How many goodly creatures are there here!
How beauteous mankind is! O brave new world,
That has such people in’t!”
– William Shakespeare, The Tempest
When he was young, J.J. Abrams, the producer of Lost, bought a mystery box at a magic store with his grandfather. Abrams brought this mystery box to his TED talk in 2007, informing the audience that the box has never and will never be opened. The box is both a tribute to his grandfather and a daily reminder to embrace the unknown. He preaches that “Mystery is the catalyst for imagination. Mystery is more important than knowledge.” Above all, Abrams encourages listeners to maintain their sense of wonder.
The instant gratification society is denting our ability to wonder
Wonder what your friends are up to? Check their snap story. Wonder if you’ll get a cab? Request an Uber. Immediate gratification is the name of the game in this digital age. With endless information at our fingertips, we’ve come to seek out answers without thinking through the questions themselves (hence, you consider answers.com one of your best friends). The internet has made wondering a needless activity.
What we do when we are bored
In a recent study by Microsoft researchers, 77% of individuals age 18-24 readily agreed to the statement: “When nothing is occupying my attention, the first thing I do is reach for my phone.” Believe it or not, the average person checks his phone around 150 times per day. We’re no longer “bored,” we’re just senselessly clicking from link to link without clear purpose.
As a result of our multiscreen lifestyles, our ability to concentrate has been compromised. We must now tip our cap to the goldfish, whose brain power and endurance allows it to boast a 9 second attention span. This swims past the average human attention span, which clocked in an all-time low of 8 seconds (down from 12s in 2000). Perhaps they should be the ones getting the ones getting the brain surgery after all.
A Nobel Truth
It’s true. We do spend too much time plugged in and logged on. Noting the greater inconsistencies in the duration of our attention spans, however, the same Microsoft study proposed that we are now better at filtering and identifying important information.
We must remember the internet isn’t the first scientific breakthrough with profound societal impacts. Nobel prize recipient and physicist Richard P. Feynman once said, “Poets say science takes away from the beauty of the stars- mere globs of gas atoms. I, too, can see the stars on a desert night, and feel them. But do I see less or more?”
Embracing the net
“The world is full of magic things, patiently waiting for our senses to grow sharper.”
― W.B. Yeats
We must agree that the Internet has provided us with an endless wealth of information and unprecedented means to share research and collaborate with others. There is no dearth of resources, and scientist and poets alike continue to propose new hypotheses and pursue uncharted avenues. We are knocking on new doors.

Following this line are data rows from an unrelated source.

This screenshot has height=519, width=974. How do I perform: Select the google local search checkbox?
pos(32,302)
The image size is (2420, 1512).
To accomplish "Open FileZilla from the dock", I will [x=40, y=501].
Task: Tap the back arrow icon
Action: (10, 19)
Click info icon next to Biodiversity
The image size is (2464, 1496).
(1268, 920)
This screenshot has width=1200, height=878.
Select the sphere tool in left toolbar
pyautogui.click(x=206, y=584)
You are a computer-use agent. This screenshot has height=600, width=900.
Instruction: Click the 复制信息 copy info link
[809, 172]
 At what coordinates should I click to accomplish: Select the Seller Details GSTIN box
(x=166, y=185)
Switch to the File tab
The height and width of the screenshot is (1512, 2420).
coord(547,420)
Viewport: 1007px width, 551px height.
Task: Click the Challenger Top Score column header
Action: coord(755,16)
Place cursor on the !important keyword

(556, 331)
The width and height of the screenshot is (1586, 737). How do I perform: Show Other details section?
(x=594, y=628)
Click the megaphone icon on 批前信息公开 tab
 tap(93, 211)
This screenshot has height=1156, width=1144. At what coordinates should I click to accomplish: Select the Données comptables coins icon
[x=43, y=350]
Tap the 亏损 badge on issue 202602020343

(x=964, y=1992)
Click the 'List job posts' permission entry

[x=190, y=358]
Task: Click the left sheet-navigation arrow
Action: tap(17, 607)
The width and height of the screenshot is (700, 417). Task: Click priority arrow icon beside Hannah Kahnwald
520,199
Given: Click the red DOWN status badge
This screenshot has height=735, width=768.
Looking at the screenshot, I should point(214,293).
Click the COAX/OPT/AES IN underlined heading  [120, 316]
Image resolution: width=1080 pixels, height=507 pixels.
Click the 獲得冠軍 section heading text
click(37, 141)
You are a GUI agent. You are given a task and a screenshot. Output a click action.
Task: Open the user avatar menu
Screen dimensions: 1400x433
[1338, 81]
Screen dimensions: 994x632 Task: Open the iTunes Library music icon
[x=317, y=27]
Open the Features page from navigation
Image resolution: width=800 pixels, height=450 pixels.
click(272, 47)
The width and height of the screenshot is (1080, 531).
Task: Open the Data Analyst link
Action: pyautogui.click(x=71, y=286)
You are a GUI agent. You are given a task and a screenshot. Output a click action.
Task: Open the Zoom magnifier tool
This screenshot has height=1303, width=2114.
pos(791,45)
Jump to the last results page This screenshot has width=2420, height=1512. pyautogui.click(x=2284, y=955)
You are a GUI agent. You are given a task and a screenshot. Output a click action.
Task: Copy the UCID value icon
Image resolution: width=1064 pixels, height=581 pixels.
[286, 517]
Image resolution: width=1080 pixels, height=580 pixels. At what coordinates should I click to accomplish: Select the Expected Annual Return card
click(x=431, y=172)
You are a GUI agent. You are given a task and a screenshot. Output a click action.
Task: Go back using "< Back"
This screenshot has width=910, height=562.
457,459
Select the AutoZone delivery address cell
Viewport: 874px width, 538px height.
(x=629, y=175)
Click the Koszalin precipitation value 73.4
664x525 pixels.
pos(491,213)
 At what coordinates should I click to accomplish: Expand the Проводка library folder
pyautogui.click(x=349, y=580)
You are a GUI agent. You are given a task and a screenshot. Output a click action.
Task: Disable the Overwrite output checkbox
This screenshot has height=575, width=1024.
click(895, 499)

In 2015, headlines roared about a new course being offered at the University of Pennsylvania. Taught by American poet and Professor Kenneth Goldsmith, students of his Wednesday evening course “Wasting Time on the Internet” were “required to stare at the screen for three hours, only interacting through chat rooms, bots, social media and listservs.” A surrealist’s dream, he believes our meanderings on the internet create a “situationist-inspired dérive,” half awake,half asleep. Goldsmith believes that the Internet provides the ultimate raw material for a new age of literature and art.
The art of distraction has never been more suited for a society than ours. Just remember to double think before you double click. Don’t let your wonder go asunder.